# FreeBSD or FreeNAS



## knightjp (Jul 31, 2020)

I really like using FreeNAS as my storage NAS device, but it seems a bit too
 advanced for my needs. I forces you to use Hard drives in RAID. I guess that may be a good thing, but I honestly have limited experience insetting it up.
Further more, I now have populated the FreeNAS box with some movies and tv shows. There seems to be some issues in streaming them off the server on my Android based smart tv. I try using the KODI app and the video tends to stutter. Is there anything that I am missing?
I mean, it works streaming videos and movies well on my computers, but just not the tv. I have been told that it would be better of I enable uPNP or DLNA. But these options don't seem to be available on the latest version of FreeNAS as they were on the older versions.

If anyone has any ideas on how to solve this easily, I would be happy. 
A suggestion was to install Plex Media Server plugin. But whenever I click on the Plugins section, I get this error, 






Maybe a FreeBSD installation would better suit my needs, but I would miss the web interface that FreeNAS has. If you can tell me how I can have a FreeBSD based installation with a browser based interface, I would be happy.


----------



## Sebulon (Aug 3, 2020)

It's very unclear what it is you're actually after but the closest thing that came to my mind was Cockpit. Sadly, linux only. All other solutions are geared towards a specific goal, like network administration with pfSense or OPNsense. The one general operating system admin utility I've found that works on FreeBSD is Webmin.

With FreeBSD, you better get used to the terminal, because that's all you get, right after install. I think, with the impression I have of your level of experience, better stick with FreeNAS, unless it's a real challenge you want. For the few problems it has, FreeNAS is a remarkable tool. Report bugs to the FreeNAS folks to help improve it!


----------



## Mjölnir (Aug 3, 2020)

Have a look at XigmaNAS, too (before the moderators add their standard disclaimer ).  Maybe it has some solution concerning this streaming issue.


----------



## knightjp (Aug 16, 2020)

Sebulon said:


> It's very unclear what it is you're actually after but the closest thing that came to my mind was Cockpit. Sadly, linux only. All other solutions are geared towards a specific goal, like network administration with pfSense or OPNsense. The one general operating system admin utility I've found that works on FreeBSD is Webmin.
> 
> With FreeBSD, you better get used to the terminal, because that's all you get, right after install. I think, with the impression I have of your level of experience, better stick with FreeNAS, unless it's a real challenge you want. For the few problems it has, FreeNAS is a remarkable tool. Report bugs to the FreeNAS folks to help improve it!

## Stored data:
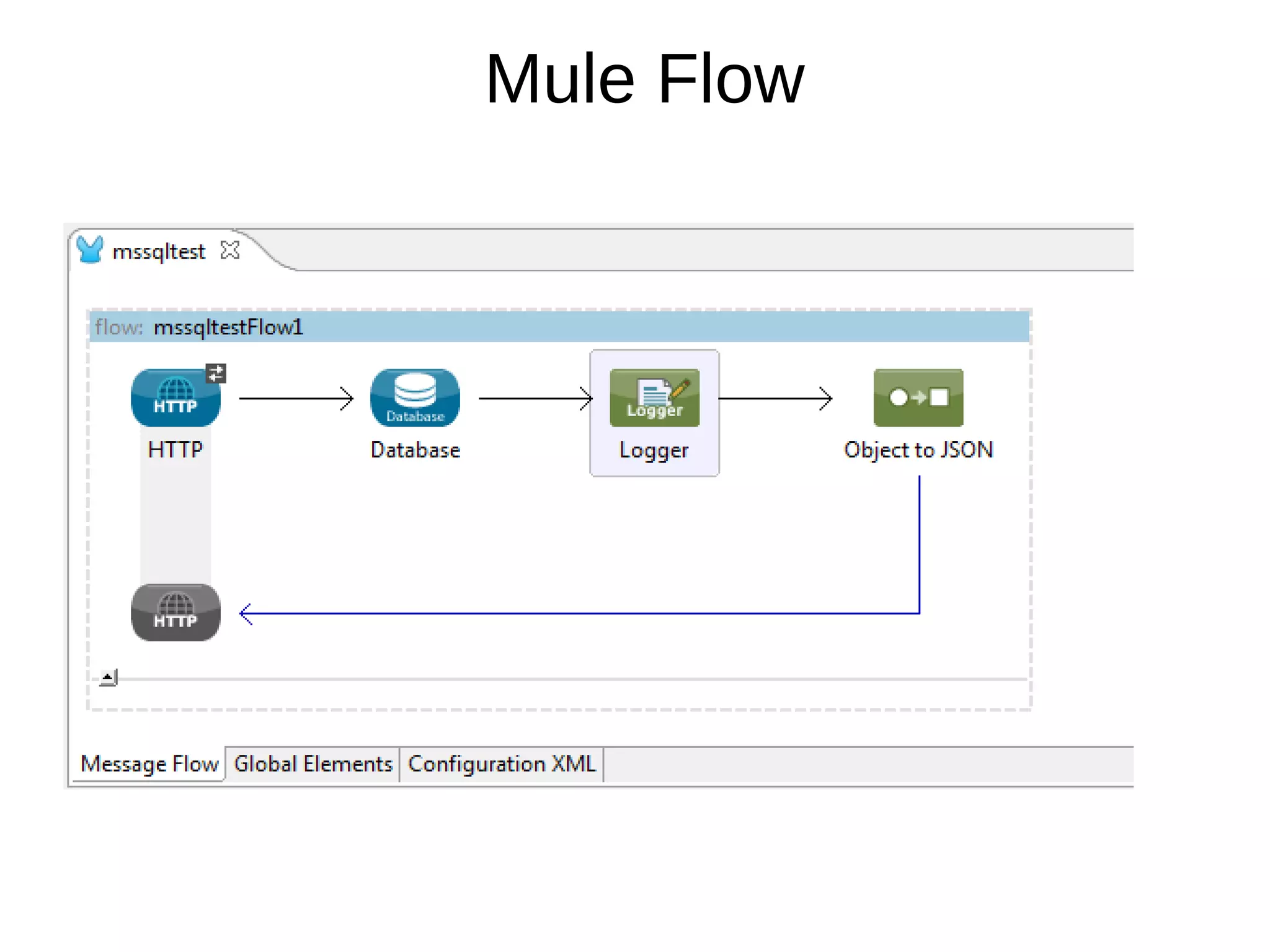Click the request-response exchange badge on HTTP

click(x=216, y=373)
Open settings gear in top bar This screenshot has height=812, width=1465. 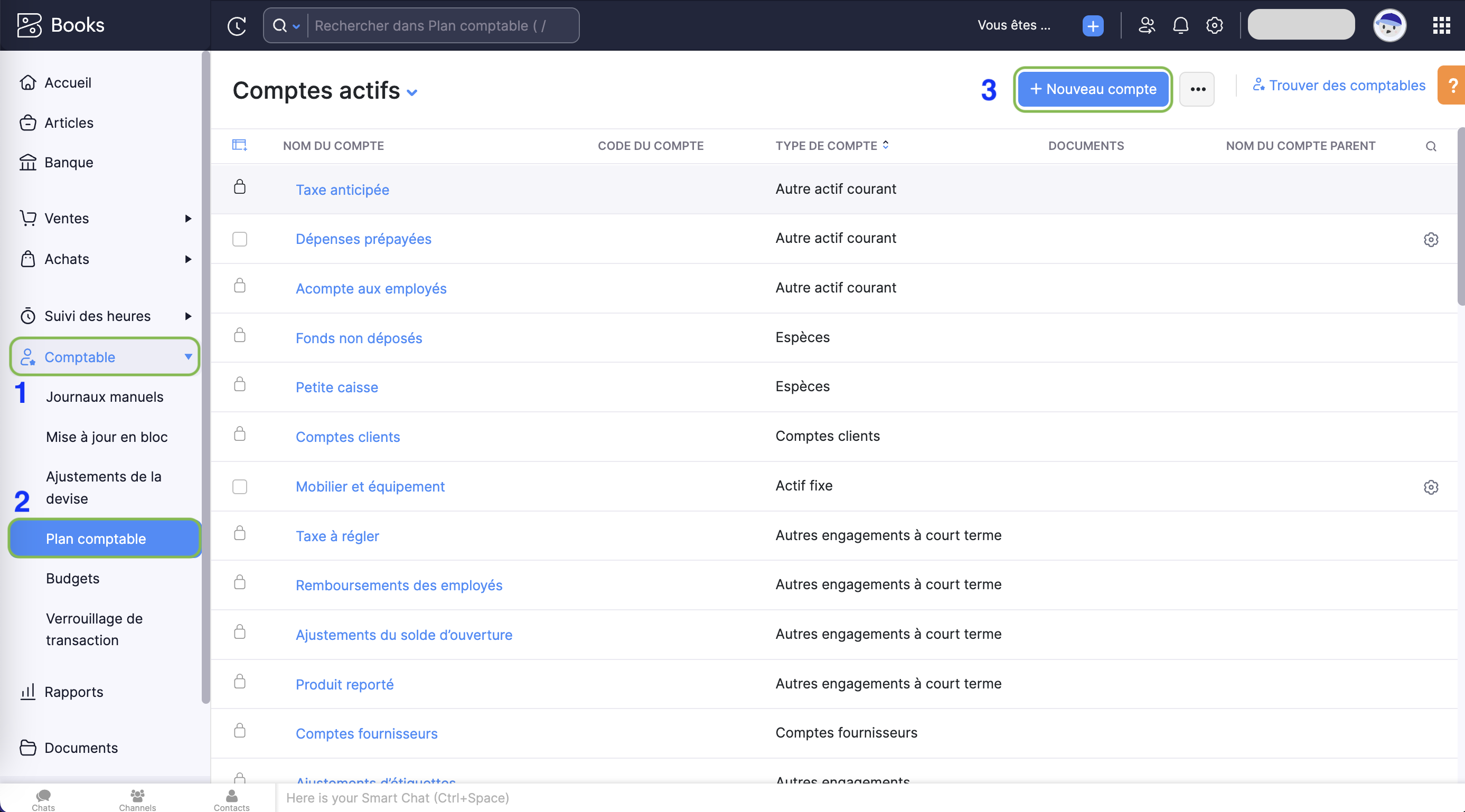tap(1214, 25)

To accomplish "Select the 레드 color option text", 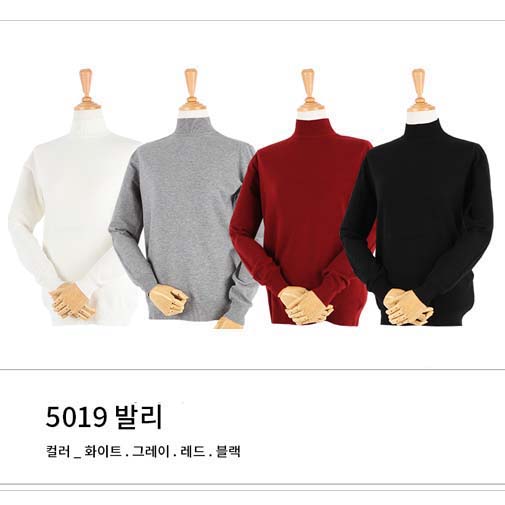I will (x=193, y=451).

## Tasks to perform:
1) Answer these questions from the thread:
(a) Which app does knightjp use to play videos on the smart TV?
(b) Which general operating system admin utility did Sebulon find that works on FreeBSD?
(c) What does Mjölnir suggest having a look at?
2) State whether each statement agrees with the thread, giving yes or no and quoting the deciding words:
(a) According to knightjp, streaming videos works well on the computers.
(b) Sebulon says Cockpit is available for FreeBSD.
(c) Sebulon advises knightjp to move to FreeBSD.
The listing comes from a separate source and is unrelated to the thread.

## Worked solutions:
1)
(a) The KODI app.
(b) Webmin.
(c) XigmaNAS.

2)
(a) Yes: "it works streaming videos and movies well on my computers"
(b) No: "Sadly, linux only."
(c) No: "better stick with FreeNAS, unless it's a real challenge you want"